The mysterious star led the Magi to the Christ Child. Certainly, they must have been surprised by what they found at the end of their journey. We can be sure this new King to whom they now paid homage was not what they expected. Remember they first went to Jerusalem, to King Herod. They, like we must, had to learn that God is not as we usually imagine him to be. The light of the star led them not to the rich palaces of Jerusalem but to a humble hovel in Bethlehem. There the light of the star was replaced with the light of faith so that they might recognize in the Baby in his Mother’s arm the Promised King for whom they had searched. Surprised by God, they had to change their ideas – about power, about God, about man. They had to change themselves. Their encounter with Christ called them to conversion. This conversion is symbolized by they’re returning home “a different way”.
This year’s National Migration Week theme, “Welcoming Christ in the Migrant,” is also a call to conversion. We need the light of faith to enlighten us, as the light of faith enlightened the Magi – so that we might see Christ in the Migrant.
As shepherds of the flock entrusted to us, we, the Catholic Bishops of the United States, pledge to continue to work for more just immigration laws – laws that help unite families not divide them, laws that help integrate newcomers by making them stakeholders within the system and not laws that, for lack of fair remedies, continue to marginalize and isolate men and women who only want the opportunity to make an honest living. This past week, the Obama Administration announced some changes in regulations that will permit those in illegal status but who have US citizen relatives applying for them to remain in the US while their applications are processed. This is a welcome step – it helps some but it is not sufficient.
We must continue to advocate for a just and equitable reform of a broken immigration system that continues to separate families for unacceptable periods of time and that provides no path to citizenship for millions who work in jobs that otherwise would have gone unfilled.

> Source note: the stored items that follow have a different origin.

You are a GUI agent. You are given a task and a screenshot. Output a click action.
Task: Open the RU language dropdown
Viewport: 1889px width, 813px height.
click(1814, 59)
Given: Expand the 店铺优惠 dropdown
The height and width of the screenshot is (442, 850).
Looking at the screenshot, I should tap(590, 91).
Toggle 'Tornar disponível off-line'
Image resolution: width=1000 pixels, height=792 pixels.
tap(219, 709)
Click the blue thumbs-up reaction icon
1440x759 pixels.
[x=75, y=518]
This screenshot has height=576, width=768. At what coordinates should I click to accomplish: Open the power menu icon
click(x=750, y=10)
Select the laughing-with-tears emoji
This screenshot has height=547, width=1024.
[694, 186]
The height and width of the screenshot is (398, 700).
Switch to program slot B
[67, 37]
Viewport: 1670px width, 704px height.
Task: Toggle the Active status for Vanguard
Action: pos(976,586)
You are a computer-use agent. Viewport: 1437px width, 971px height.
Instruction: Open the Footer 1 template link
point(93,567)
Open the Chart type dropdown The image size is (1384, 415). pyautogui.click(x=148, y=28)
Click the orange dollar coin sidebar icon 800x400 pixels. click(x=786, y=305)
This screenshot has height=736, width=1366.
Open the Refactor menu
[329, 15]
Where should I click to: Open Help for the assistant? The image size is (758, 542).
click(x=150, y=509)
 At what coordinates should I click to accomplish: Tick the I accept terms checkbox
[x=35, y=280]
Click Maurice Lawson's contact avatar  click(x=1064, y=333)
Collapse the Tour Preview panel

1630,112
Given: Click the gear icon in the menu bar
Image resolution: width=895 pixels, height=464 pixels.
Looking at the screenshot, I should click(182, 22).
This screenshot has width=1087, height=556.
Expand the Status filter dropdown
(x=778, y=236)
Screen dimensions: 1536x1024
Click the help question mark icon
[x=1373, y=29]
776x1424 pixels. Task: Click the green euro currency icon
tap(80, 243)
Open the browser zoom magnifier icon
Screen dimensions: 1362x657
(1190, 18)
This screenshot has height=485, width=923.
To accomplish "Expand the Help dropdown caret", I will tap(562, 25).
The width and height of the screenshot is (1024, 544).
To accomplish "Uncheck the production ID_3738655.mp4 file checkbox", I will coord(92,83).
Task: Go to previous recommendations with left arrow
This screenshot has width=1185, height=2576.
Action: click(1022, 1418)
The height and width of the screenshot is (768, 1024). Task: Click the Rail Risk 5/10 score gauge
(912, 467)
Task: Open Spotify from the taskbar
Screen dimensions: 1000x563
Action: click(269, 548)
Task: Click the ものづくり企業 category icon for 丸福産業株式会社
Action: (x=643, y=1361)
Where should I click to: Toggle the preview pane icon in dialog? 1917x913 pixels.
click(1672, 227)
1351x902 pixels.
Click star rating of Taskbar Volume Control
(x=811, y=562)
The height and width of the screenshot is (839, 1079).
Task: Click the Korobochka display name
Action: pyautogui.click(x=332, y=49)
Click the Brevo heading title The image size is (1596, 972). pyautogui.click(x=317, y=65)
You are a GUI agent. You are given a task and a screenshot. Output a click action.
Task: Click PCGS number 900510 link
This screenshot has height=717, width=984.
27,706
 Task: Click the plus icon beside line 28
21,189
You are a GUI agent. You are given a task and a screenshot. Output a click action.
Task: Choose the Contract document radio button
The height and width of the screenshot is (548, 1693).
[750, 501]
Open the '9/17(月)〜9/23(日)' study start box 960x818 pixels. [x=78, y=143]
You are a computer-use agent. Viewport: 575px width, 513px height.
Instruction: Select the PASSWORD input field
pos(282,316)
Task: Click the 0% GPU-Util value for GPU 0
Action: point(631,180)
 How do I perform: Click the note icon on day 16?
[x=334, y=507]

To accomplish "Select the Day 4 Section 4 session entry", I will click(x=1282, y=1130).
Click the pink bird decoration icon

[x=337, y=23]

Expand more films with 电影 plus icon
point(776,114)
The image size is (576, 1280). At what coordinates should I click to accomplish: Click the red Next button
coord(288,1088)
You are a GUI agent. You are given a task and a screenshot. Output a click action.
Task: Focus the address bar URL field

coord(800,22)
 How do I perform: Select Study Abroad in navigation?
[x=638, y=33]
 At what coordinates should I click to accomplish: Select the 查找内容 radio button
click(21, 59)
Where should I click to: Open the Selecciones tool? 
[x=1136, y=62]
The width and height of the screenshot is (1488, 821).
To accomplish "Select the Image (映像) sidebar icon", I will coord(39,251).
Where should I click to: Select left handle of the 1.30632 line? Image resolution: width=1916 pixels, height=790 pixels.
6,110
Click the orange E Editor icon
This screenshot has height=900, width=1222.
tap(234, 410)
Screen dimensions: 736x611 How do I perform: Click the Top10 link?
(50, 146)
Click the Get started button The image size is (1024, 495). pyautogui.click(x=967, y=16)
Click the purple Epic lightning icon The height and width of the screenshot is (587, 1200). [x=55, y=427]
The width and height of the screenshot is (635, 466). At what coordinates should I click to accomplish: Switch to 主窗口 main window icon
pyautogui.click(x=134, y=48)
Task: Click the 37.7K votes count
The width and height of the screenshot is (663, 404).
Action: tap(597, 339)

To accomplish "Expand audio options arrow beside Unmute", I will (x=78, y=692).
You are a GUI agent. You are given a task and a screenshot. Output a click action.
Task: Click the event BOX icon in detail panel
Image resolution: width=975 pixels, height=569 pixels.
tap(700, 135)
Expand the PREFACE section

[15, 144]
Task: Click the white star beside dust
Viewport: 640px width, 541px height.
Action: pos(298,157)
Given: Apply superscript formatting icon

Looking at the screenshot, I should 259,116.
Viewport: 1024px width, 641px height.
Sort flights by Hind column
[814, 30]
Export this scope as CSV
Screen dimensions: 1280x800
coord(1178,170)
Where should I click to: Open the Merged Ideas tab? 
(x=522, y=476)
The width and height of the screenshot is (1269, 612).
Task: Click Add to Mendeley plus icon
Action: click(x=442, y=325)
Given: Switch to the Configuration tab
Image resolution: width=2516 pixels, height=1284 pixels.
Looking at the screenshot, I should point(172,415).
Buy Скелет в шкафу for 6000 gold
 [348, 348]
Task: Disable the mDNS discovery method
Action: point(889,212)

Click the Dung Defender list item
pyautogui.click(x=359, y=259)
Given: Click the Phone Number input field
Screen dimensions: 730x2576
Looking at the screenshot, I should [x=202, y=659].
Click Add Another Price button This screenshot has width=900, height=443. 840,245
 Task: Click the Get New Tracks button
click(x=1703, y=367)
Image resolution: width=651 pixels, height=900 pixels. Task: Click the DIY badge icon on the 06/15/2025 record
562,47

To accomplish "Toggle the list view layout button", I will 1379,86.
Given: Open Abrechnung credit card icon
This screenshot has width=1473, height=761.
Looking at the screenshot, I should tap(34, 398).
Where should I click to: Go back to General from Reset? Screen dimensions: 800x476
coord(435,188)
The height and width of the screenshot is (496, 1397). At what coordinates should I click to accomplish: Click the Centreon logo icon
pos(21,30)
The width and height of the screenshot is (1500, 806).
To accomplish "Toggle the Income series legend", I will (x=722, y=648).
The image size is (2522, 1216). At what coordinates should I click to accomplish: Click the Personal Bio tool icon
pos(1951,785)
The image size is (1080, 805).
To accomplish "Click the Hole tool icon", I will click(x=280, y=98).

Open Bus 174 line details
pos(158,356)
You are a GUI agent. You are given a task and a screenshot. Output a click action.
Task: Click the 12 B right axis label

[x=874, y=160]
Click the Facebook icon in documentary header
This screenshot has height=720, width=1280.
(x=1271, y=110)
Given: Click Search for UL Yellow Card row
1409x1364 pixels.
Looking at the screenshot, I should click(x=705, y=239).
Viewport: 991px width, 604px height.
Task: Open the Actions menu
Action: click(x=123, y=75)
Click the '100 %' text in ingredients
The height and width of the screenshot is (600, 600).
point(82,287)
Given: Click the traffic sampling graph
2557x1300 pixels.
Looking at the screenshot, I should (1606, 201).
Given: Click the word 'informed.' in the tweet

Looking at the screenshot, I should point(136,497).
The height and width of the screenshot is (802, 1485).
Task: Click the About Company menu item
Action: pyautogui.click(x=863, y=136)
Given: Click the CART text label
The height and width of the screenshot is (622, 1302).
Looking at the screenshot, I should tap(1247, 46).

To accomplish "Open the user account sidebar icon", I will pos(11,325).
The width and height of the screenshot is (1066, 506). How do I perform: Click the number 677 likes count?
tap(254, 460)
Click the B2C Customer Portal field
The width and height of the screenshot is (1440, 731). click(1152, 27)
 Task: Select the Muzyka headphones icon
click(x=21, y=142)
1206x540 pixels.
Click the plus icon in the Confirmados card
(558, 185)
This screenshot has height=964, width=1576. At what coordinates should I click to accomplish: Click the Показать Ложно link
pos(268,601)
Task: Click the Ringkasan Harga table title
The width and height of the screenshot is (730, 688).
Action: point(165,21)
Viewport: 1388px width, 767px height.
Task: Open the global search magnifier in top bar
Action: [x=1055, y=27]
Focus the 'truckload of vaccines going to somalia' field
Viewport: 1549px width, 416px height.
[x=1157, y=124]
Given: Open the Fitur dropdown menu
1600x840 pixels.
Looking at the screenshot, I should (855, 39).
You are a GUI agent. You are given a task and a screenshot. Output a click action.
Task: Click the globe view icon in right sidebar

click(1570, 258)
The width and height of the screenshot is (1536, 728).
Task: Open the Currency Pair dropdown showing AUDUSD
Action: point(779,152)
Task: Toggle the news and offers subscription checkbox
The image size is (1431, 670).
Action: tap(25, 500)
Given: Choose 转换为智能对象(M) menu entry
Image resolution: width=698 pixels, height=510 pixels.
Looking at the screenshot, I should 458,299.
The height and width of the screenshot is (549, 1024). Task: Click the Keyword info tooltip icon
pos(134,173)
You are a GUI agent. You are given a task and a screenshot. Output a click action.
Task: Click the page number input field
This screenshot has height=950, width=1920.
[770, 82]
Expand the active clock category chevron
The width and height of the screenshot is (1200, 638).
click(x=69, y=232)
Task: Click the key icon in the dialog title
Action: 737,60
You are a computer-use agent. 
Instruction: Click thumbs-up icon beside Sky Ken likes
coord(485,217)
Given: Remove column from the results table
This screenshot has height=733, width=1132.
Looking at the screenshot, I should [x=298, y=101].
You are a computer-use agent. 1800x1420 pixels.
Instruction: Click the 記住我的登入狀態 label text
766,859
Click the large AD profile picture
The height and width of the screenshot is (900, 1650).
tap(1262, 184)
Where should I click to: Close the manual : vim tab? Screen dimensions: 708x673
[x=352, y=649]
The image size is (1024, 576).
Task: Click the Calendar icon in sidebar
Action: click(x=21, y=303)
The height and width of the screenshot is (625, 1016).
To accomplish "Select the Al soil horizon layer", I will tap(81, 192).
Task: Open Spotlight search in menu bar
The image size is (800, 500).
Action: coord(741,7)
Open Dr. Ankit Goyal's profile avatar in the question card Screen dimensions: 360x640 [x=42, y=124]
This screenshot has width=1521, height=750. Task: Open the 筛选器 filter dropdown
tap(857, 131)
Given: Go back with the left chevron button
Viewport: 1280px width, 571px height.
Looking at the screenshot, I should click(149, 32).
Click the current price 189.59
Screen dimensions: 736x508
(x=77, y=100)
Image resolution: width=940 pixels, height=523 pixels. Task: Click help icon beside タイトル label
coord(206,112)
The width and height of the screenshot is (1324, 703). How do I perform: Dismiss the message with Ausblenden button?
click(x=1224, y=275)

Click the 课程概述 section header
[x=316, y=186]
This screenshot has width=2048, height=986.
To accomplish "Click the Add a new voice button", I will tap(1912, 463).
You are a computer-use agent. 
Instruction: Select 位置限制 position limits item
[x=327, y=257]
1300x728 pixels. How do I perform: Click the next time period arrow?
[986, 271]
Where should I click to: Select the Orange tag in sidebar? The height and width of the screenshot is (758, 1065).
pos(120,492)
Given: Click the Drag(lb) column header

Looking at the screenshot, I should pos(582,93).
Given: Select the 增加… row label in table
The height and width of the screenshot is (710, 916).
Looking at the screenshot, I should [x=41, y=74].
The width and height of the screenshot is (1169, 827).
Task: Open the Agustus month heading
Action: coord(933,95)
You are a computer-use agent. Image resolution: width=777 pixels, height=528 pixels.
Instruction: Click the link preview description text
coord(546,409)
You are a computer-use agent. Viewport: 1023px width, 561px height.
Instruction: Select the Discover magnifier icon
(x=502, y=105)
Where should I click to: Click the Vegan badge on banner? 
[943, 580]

We will defend the rights of refugees and asylum seekers for a safe haven from persecution and violence. And, because every child of God should feel at home in his Father’s house, as a Catholic community, we will continue to assure that — in our pastoral care and outreach to the newcomers among us — we will speak their Mother’s tongue.
If Catholics are to be a light to the nations, we must model what a reconciled world looks like to us. We have to show that diversity enriches the Church and does not divide her — for our communion in Christ is greater than anything that could ever divide us.
In a world of broken promises and fragile hopes, may our Church, in her wonderful diversity of cultures and languages, be always a beacon of hope, a light to the world. By modeling what a reconciled world could look like, we can — with the help of God’s grace — show those whom globalization has made neighbors how to live as brothers and sisters.
May the Star of Bethlehem which guided the Magi on their journey and sustained their hope be always the point of reference to help all peoples find their way to Christ.